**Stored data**
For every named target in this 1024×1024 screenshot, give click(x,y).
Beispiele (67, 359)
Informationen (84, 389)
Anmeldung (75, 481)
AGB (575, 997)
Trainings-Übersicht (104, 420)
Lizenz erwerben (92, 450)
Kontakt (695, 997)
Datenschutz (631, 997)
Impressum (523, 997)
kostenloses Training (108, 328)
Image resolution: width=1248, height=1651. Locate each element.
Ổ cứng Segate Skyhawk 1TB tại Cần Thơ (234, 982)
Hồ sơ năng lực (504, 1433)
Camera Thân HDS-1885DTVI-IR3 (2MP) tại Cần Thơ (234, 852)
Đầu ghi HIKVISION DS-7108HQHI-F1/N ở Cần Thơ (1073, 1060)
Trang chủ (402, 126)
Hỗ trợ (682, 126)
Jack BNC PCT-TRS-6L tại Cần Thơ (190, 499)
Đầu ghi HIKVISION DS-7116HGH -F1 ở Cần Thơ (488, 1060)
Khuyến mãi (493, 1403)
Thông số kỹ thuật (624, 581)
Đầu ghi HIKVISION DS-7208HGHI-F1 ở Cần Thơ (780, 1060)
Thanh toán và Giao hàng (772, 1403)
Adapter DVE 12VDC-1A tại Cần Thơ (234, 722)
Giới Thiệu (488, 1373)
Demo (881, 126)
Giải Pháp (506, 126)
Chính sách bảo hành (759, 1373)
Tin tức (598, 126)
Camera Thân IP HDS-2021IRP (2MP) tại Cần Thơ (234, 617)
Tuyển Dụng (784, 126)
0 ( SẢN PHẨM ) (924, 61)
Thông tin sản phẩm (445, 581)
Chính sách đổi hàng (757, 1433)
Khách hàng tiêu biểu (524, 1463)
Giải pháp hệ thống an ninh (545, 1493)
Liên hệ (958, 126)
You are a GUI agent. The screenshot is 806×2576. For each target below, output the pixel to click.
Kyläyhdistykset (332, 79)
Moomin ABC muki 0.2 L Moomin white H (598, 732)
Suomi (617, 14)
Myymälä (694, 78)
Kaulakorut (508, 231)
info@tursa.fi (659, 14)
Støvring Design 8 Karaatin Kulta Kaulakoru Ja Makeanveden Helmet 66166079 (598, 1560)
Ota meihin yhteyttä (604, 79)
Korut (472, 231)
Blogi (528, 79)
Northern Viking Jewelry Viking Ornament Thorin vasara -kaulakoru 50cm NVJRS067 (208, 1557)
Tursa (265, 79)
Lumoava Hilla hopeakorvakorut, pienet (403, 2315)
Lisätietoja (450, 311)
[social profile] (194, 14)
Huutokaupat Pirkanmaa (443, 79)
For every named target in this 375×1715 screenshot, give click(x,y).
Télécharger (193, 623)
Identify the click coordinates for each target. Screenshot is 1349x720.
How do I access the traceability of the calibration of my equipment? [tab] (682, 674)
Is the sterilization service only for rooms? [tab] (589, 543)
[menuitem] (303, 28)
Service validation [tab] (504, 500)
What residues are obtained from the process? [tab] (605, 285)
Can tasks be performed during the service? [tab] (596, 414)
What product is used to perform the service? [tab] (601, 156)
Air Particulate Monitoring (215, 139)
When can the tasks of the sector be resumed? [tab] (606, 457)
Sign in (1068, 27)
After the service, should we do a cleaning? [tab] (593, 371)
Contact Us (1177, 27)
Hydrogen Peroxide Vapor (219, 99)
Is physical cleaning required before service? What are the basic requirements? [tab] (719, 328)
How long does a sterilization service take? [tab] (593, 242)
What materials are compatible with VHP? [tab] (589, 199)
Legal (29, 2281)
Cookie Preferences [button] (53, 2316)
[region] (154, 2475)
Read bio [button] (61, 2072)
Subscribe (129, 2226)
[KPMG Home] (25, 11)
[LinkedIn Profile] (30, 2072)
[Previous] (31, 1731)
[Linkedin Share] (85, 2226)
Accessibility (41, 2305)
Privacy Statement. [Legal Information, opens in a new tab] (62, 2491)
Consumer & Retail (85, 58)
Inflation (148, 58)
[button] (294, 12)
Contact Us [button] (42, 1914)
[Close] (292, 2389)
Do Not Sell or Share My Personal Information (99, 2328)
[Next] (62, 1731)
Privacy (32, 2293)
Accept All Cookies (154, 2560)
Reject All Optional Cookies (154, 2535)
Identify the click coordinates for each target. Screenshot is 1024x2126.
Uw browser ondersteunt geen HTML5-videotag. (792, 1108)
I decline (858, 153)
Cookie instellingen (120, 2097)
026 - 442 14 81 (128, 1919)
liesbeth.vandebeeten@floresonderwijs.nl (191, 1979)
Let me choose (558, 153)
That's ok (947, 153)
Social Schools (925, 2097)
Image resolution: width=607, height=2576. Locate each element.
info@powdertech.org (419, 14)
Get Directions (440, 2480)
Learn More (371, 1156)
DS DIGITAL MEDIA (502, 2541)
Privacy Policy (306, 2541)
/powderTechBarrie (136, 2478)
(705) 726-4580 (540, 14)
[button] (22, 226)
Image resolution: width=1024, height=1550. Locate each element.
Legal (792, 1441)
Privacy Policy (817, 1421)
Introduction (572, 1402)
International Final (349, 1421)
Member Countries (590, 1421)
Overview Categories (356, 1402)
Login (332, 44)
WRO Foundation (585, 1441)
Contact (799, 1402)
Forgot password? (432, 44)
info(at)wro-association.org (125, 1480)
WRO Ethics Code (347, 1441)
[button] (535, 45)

**WORK TO DO**
Arrange every item in the stored data above as a numbered list, leaving out any blank lines.

**ANSWER TO THE EXERCISE**
1. For every named target in this 1024×1024 screenshot, give click(x,y).
2. Beispiele (67, 359)
3. Informationen (84, 389)
4. Anmeldung (75, 481)
5. AGB (575, 997)
6. Trainings-Übersicht (104, 420)
7. Lizenz erwerben (92, 450)
8. Kontakt (695, 997)
9. Datenschutz (631, 997)
10. Impressum (523, 997)
11. kostenloses Training (108, 328)
12. Image resolution: width=1248, height=1651. Locate each element.
13. Ổ cứng Segate Skyhawk 1TB tại Cần Thơ (234, 982)
14. Hồ sơ năng lực (504, 1433)
15. Camera Thân HDS-1885DTVI-IR3 (2MP) tại Cần Thơ (234, 852)
16. Đầu ghi HIKVISION DS-7108HQHI-F1/N ở Cần Thơ (1073, 1060)
17. Trang chủ (402, 126)
18. Hỗ trợ (682, 126)
19. Jack BNC PCT-TRS-6L tại Cần Thơ (190, 499)
20. Đầu ghi HIKVISION DS-7116HGH -F1 ở Cần Thơ (488, 1060)
21. Khuyến mãi (493, 1403)
22. Thông số kỹ thuật (624, 581)
23. Đầu ghi HIKVISION DS-7208HGHI-F1 ở Cần Thơ (780, 1060)
24. Thanh toán và Giao hàng (772, 1403)
25. Adapter DVE 12VDC-1A tại Cần Thơ (234, 722)
26. Giới Thiệu (488, 1373)
27. Demo (881, 126)
28. Giải Pháp (506, 126)
29. Chính sách bảo hành (759, 1373)
30. Tin tức (598, 126)
31. Camera Thân IP HDS-2021IRP (2MP) tại Cần Thơ (234, 617)
32. Tuyển Dụng (784, 126)
33. 0 ( SẢN PHẨM ) (924, 61)
34. Thông tin sản phẩm (445, 581)
35. Chính sách đổi hàng (757, 1433)
36. Khách hàng tiêu biểu (524, 1463)
37. Giải pháp hệ thống an ninh (545, 1493)
38. Liên hệ (958, 126)
39. You are a GUI agent. The screenshot is 806×2576. For each target below, output the pixel to click.
40. Kyläyhdistykset (332, 79)
41. Moomin ABC muki 0.2 L Moomin white H (598, 732)
42. Suomi (617, 14)
43. Myymälä (694, 78)
44. Kaulakorut (508, 231)
45. info@tursa.fi (659, 14)
46. Støvring Design 8 Karaatin Kulta Kaulakoru Ja Makeanveden Helmet 66166079 (598, 1560)
47. Ota meihin yhteyttä (604, 79)
48. Korut (472, 231)
49. Blogi (528, 79)
50. Northern Viking Jewelry Viking Ornament Thorin vasara -kaulakoru 50cm NVJRS067 (208, 1557)
51. Tursa (265, 79)
52. Lumoava Hilla hopeakorvakorut, pienet (403, 2315)
53. Lisätietoja (450, 311)
54. [social profile] (194, 14)
55. Huutokaupat Pirkanmaa (443, 79)
56. For every named target in this 375×1715 screenshot, give click(x,y).
57. Télécharger (193, 623)
58. Identify the click coordinates for each target. Screenshot is 1349x720.
59. How do I access the traceability of the calibration of my equipment? [tab] (682, 674)
60. Is the sterilization service only for rooms? [tab] (589, 543)
61. [menuitem] (303, 28)
62. Service validation [tab] (504, 500)
63. What residues are obtained from the process? [tab] (605, 285)
64. Can tasks be performed during the service? [tab] (596, 414)
65. What product is used to perform the service? [tab] (601, 156)
66. Air Particulate Monitoring (215, 139)
67. When can the tasks of the sector be resumed? [tab] (606, 457)
68. Sign in (1068, 27)
69. After the service, should we do a cleaning? [tab] (593, 371)
70. Contact Us (1177, 27)
71. Hydrogen Peroxide Vapor (219, 99)
72. Is physical cleaning required before service? What are the basic requirements? [tab] (719, 328)
73. How long does a sterilization service take? [tab] (593, 242)
74. What materials are compatible with VHP? [tab] (589, 199)
75. Legal (29, 2281)
76. Cookie Preferences [button] (53, 2316)
77. [region] (154, 2475)
78. Read bio [button] (61, 2072)
79. Subscribe (129, 2226)
80. [KPMG Home] (25, 11)
81. [LinkedIn Profile] (30, 2072)
82. [Previous] (31, 1731)
83. [Linkedin Share] (85, 2226)
84. Accessibility (41, 2305)
85. Privacy Statement. [Legal Information, opens in a new tab] (62, 2491)
86. Consumer & Retail (85, 58)
87. Inflation (148, 58)
88. [button] (294, 12)
89. Contact Us [button] (42, 1914)
90. [Close] (292, 2389)
91. Do Not Sell or Share My Personal Information (99, 2328)
92. [Next] (62, 1731)
93. Privacy (32, 2293)
94. Accept All Cookies (154, 2560)
95. Reject All Optional Cookies (154, 2535)
96. Identify the click coordinates for each target. Screenshot is 1024x2126.
97. Uw browser ondersteunt geen HTML5-videotag. (792, 1108)
98. I decline (858, 153)
99. Cookie instellingen (120, 2097)
100. 026 - 442 14 81 (128, 1919)
101. liesbeth.vandebeeten@floresonderwijs.nl (191, 1979)
102. Let me choose (558, 153)
103. That's ok (947, 153)
104. Social Schools (925, 2097)
105. Image resolution: width=607, height=2576. Locate each element.
106. info@powdertech.org (419, 14)
107. Get Directions (440, 2480)
108. Learn More (371, 1156)
109. DS DIGITAL MEDIA (502, 2541)
110. Privacy Policy (306, 2541)
111. /powderTechBarrie (136, 2478)
112. (705) 726-4580 (540, 14)
113. [button] (22, 226)
114. Image resolution: width=1024, height=1550. Locate each element.
115. Legal (792, 1441)
116. Privacy Policy (817, 1421)
117. Introduction (572, 1402)
118. International Final (349, 1421)
119. Member Countries (590, 1421)
120. Overview Categories (356, 1402)
121. Login (332, 44)
122. WRO Foundation (585, 1441)
123. Contact (799, 1402)
124. Forgot password? (432, 44)
125. info(at)wro-association.org (125, 1480)
126. WRO Ethics Code (347, 1441)
127. [button] (535, 45)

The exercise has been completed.